### RECORDS SHOWN
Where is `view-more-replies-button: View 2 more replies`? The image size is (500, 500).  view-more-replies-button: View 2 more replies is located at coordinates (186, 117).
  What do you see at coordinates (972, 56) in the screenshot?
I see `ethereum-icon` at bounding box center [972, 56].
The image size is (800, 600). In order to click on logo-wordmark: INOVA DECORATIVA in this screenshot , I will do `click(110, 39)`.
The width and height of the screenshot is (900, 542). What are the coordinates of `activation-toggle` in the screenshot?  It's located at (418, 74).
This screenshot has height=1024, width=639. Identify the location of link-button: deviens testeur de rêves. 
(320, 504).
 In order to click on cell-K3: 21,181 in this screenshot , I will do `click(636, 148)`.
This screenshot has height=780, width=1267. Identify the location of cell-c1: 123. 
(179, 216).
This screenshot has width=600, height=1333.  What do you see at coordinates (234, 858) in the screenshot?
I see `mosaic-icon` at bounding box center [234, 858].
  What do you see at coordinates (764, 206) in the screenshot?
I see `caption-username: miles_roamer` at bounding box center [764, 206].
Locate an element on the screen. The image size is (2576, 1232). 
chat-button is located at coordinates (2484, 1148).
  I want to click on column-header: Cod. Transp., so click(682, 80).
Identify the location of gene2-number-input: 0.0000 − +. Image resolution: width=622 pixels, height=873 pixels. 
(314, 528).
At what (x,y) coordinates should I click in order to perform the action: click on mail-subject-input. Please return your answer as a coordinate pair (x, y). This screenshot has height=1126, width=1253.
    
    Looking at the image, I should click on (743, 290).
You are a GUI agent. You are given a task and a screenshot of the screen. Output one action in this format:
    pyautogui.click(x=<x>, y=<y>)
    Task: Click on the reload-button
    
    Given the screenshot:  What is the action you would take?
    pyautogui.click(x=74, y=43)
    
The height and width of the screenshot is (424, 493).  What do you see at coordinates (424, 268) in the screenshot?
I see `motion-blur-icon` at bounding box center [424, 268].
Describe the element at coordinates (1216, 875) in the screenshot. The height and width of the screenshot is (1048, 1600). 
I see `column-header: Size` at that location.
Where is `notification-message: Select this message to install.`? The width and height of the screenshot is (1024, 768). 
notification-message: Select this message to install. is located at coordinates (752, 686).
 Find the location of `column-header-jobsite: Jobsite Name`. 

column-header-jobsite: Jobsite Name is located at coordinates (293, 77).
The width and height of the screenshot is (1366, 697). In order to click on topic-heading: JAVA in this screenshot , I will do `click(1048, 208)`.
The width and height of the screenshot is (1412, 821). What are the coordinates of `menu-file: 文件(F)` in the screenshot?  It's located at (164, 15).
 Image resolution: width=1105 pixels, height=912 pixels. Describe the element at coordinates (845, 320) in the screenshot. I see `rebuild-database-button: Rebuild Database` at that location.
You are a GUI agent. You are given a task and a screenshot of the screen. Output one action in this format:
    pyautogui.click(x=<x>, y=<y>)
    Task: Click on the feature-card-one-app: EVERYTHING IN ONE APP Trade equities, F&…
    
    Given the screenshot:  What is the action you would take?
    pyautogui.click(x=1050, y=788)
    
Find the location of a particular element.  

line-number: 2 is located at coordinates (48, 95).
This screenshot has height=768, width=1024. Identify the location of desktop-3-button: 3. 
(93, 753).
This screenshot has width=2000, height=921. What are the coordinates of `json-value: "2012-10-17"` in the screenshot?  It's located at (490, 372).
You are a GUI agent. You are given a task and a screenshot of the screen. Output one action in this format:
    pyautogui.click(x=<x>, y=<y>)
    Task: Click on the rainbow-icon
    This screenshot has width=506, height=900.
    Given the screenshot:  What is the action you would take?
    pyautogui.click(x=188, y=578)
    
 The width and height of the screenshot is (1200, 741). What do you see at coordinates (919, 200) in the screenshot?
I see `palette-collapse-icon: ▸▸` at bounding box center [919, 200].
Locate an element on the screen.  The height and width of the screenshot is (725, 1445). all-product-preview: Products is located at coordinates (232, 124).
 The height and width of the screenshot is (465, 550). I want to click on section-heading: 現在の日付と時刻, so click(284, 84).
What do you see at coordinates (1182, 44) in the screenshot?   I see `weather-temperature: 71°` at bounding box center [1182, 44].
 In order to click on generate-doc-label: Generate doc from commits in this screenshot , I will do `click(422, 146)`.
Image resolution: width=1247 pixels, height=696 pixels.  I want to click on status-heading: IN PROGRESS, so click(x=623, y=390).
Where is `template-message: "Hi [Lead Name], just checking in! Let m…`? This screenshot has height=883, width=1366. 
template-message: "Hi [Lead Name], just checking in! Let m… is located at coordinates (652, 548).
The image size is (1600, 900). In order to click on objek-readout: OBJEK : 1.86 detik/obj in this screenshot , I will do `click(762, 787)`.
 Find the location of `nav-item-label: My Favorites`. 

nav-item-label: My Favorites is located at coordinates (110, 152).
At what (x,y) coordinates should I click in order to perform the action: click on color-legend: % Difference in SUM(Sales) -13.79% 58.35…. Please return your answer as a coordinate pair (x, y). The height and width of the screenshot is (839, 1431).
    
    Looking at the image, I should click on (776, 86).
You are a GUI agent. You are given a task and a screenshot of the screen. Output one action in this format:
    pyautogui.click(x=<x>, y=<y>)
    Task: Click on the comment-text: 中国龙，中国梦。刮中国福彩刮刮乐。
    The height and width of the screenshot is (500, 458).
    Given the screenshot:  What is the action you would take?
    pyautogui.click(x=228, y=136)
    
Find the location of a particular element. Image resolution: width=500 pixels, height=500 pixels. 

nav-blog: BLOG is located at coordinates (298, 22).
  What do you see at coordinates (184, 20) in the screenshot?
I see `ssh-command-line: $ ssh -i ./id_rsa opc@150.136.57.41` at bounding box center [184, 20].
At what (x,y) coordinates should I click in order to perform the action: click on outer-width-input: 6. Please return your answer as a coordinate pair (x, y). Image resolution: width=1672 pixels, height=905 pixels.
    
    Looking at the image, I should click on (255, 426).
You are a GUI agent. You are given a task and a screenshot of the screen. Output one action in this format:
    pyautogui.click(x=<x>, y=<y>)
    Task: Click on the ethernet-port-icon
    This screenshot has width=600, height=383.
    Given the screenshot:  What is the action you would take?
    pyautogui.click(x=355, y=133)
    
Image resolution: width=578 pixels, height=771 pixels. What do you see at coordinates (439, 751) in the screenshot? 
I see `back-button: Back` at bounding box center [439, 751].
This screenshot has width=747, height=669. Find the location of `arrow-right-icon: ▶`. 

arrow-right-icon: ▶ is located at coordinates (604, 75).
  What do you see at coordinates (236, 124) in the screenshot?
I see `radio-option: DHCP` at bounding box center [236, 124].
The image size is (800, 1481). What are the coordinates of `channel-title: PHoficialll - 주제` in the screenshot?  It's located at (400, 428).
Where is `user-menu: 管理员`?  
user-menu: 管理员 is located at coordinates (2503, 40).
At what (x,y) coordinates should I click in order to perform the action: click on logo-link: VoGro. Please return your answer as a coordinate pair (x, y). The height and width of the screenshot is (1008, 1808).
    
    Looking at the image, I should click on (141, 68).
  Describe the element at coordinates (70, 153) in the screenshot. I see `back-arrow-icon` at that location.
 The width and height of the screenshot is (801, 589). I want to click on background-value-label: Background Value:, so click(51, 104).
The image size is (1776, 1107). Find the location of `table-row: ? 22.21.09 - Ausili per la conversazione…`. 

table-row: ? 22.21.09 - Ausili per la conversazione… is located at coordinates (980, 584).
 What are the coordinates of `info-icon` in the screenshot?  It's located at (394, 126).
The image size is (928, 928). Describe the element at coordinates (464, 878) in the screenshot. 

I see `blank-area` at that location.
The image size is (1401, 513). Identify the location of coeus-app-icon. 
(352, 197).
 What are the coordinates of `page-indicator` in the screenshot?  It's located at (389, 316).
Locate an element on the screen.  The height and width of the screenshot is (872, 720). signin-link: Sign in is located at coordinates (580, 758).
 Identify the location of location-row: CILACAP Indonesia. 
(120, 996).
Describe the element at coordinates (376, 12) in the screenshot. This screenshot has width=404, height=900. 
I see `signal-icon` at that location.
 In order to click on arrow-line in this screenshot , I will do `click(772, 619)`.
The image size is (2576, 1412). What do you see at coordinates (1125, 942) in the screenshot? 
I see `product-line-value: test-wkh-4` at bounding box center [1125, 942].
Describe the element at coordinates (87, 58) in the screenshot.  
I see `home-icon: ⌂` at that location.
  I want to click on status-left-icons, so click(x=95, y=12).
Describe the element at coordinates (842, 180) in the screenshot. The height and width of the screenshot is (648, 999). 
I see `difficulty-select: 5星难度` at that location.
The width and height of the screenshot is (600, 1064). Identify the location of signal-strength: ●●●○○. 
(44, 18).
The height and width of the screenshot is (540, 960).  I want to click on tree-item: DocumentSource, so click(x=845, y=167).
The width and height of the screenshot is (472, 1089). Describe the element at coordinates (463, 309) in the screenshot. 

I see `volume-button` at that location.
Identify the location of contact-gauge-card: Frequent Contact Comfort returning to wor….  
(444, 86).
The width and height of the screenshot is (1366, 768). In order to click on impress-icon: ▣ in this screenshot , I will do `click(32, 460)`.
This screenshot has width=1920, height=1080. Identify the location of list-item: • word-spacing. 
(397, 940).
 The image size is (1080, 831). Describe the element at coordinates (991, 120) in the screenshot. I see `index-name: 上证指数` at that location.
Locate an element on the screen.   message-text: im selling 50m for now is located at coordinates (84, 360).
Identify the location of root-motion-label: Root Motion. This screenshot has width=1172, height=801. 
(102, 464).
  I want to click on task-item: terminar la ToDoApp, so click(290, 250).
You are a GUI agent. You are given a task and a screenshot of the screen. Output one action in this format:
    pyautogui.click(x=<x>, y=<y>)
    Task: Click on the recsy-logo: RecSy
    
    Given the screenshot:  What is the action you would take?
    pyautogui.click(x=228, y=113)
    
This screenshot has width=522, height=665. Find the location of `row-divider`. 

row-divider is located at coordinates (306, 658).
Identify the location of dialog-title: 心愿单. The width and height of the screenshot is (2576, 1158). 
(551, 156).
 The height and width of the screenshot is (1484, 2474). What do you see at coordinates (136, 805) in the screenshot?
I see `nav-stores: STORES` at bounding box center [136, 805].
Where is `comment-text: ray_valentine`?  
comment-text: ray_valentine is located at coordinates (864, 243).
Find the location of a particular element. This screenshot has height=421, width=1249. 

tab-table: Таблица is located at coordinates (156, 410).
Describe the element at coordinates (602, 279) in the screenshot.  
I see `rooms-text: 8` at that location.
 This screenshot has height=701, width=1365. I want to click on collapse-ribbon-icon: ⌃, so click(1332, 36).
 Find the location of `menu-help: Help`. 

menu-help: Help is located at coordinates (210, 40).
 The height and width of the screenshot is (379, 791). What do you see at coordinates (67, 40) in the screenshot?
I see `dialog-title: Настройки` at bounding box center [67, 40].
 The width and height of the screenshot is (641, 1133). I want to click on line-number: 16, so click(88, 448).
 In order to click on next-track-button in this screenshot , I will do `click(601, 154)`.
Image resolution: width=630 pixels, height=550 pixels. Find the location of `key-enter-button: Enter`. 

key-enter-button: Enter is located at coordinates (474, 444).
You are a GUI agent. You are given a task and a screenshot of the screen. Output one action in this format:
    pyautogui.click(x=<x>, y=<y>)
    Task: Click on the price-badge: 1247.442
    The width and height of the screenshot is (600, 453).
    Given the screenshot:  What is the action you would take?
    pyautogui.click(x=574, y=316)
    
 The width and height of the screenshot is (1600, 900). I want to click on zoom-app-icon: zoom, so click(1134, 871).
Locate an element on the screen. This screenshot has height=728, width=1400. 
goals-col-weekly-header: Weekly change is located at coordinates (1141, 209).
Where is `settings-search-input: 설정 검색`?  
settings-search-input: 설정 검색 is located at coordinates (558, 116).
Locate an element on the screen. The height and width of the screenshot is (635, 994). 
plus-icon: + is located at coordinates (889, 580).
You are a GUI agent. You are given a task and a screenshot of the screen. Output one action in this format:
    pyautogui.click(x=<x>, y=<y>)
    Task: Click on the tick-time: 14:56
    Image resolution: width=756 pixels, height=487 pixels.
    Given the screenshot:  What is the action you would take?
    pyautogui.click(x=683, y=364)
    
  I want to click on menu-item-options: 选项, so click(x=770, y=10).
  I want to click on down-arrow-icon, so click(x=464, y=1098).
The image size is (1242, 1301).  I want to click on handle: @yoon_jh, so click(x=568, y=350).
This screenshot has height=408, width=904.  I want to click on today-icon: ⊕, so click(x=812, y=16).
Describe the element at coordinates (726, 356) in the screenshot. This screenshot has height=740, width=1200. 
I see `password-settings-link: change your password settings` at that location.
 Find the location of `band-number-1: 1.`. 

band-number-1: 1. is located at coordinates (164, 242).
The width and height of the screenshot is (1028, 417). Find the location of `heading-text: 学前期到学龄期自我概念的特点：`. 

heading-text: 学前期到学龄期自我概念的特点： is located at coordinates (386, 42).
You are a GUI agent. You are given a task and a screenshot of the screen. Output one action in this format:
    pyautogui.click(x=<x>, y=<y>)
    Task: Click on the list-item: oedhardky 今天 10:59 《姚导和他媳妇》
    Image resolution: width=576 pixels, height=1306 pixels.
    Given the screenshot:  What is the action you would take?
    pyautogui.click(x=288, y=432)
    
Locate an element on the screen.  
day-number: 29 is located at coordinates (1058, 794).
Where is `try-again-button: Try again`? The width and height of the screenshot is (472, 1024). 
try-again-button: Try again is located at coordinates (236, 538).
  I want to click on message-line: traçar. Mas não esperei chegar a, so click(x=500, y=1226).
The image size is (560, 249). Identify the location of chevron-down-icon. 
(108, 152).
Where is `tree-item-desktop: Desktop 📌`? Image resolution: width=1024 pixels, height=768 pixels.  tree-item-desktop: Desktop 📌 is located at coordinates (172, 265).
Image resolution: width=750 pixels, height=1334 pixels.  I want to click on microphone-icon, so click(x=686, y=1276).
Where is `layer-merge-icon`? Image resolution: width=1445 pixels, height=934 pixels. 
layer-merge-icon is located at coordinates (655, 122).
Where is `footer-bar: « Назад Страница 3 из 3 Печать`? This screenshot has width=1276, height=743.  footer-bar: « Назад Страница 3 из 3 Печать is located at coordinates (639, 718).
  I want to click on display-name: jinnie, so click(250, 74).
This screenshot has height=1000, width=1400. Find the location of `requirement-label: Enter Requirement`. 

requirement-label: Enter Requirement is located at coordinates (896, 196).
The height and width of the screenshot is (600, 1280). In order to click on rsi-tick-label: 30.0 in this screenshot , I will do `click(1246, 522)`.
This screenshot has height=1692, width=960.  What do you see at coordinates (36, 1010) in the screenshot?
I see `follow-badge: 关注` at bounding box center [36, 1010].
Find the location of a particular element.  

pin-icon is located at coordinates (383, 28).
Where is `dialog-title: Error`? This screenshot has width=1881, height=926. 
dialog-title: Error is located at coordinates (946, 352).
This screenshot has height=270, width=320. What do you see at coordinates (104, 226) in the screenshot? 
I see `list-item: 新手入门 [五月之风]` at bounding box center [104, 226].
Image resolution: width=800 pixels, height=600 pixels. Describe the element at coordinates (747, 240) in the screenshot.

### WORK INSTRUCTION
Write out the material verbatim, starting with the line that contains "has height=883, width=1366." and going on through the line that contains "The image size is (1600, 900).", both of these lines included.

### WRITTEN REPLY
Where is `template-message: "Hi [Lead Name], just checking in! Let m…`? This screenshot has height=883, width=1366. 
template-message: "Hi [Lead Name], just checking in! Let m… is located at coordinates (652, 548).
The image size is (1600, 900). In order to click on objek-readout: OBJEK : 1.86 detik/obj in this screenshot , I will do `click(762, 787)`.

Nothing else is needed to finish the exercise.